La division Enchères de Rapaport organise des enchères pour des pierres uniques, des mêlées et des bijoux, à divers endroits dans le monde. Les enchères répondent aux besoins de la communauté internationale en termes de liquidités ; elles offrent aussi des opportunités d’achat sans précédent. Le groupe propose également des services d’expédition pour la certification des diamants, dans les laboratoires du GIA aux États-Unis, par le biais du GIA LabDirect.

Parmi les initiatives les plus intéressantes de Rapaport, citons Rapaport Fair Trade. Cette ressource est d’une importance capitale pour les acheteurs de bijoux et les membres du commerce des bijoux et des diamants qui se préoccupent de l’environnement social (www.rapaportfairtrade.com). Ce projet initiative prévoit notamment d’élaborer une certification complète de la source.
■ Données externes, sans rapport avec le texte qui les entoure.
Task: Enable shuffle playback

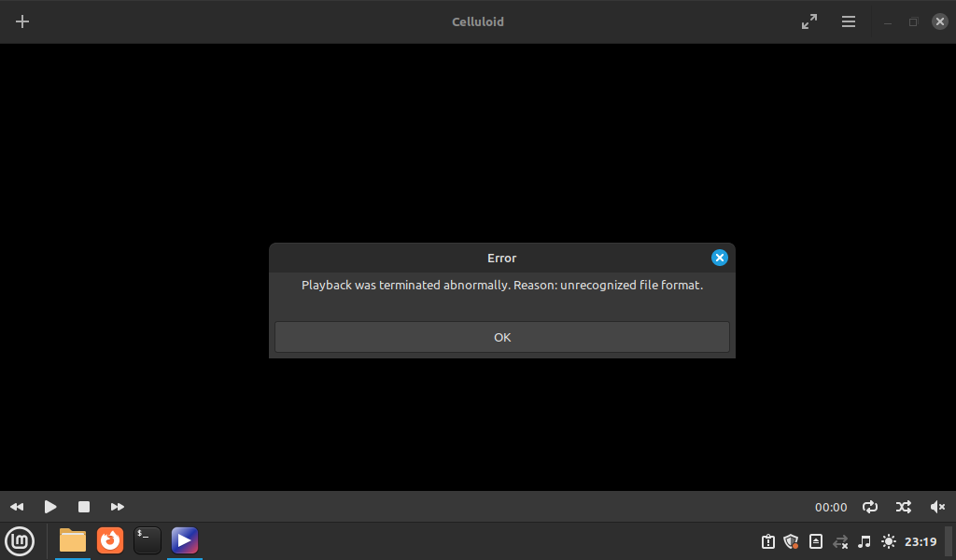Action: [x=903, y=507]
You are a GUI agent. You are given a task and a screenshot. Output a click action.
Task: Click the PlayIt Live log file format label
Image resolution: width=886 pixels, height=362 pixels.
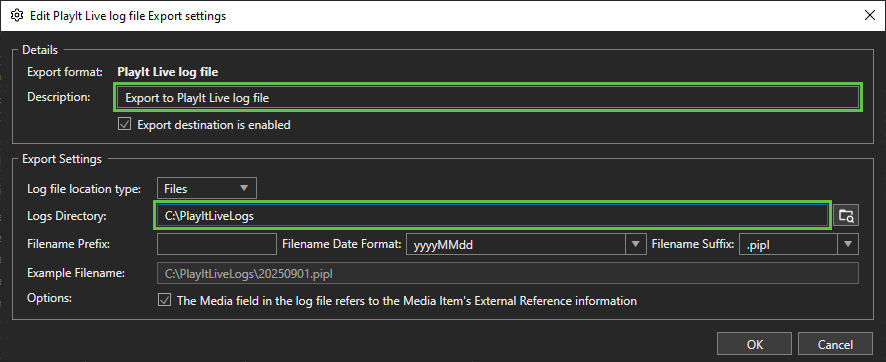click(167, 72)
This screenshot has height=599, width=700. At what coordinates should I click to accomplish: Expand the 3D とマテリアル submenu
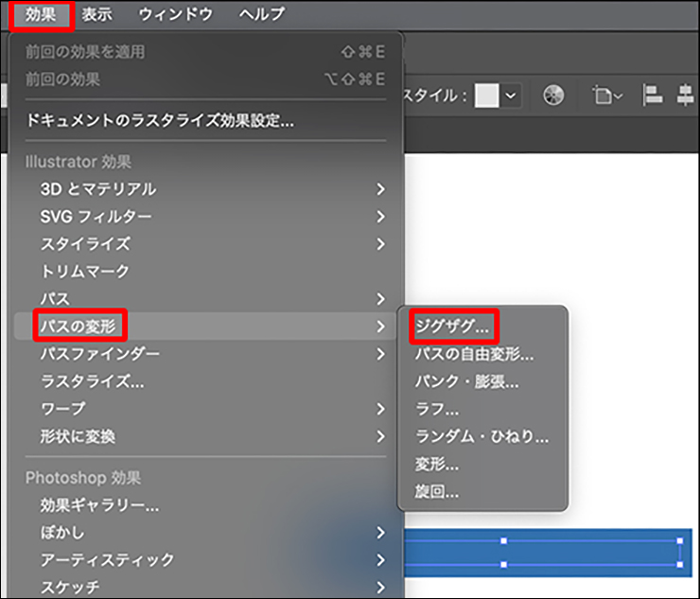click(98, 189)
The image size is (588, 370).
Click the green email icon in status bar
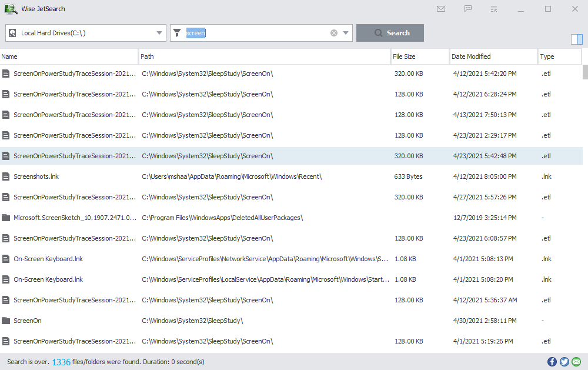(x=576, y=362)
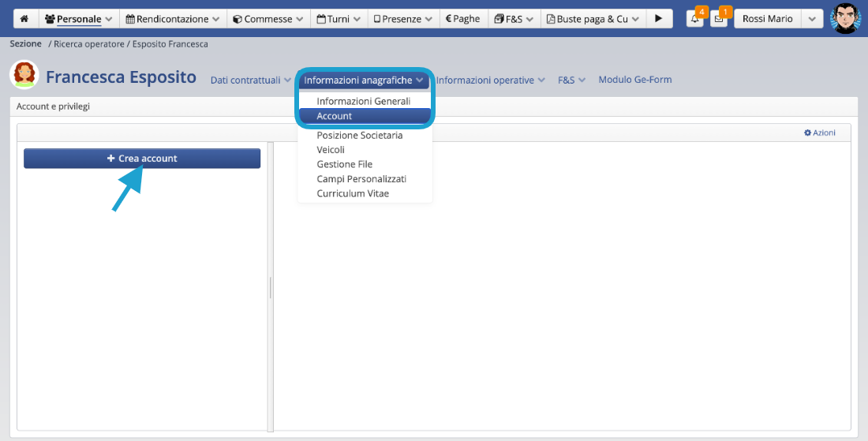Select Curriculum Vitae menu entry
The height and width of the screenshot is (441, 868).
click(x=353, y=193)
Rapaport est une « institution » dans cette industrie. Surtout en ce qui concerne le prix des diamants, si tant est que l’on puisse publier un indice des prix… Pourriez-vous nous en dire un peu plus sur ces prix et sur la particularité de ce secteur, où il n’existe pas de « barème », comme c’est le cas pour d’autres matières premières ? Comment obtenez-vous vos renseignements ? Comment Rapaport a-t-il acquis une telle légitimité ?

Chaque diamant a son prix. À la différence d’autres matières premières, il n’existe pas de tarif uniforme, comme pour une once d’or, d’argent ou de platine. Les prix sont donc organisés et structurés de façon unique.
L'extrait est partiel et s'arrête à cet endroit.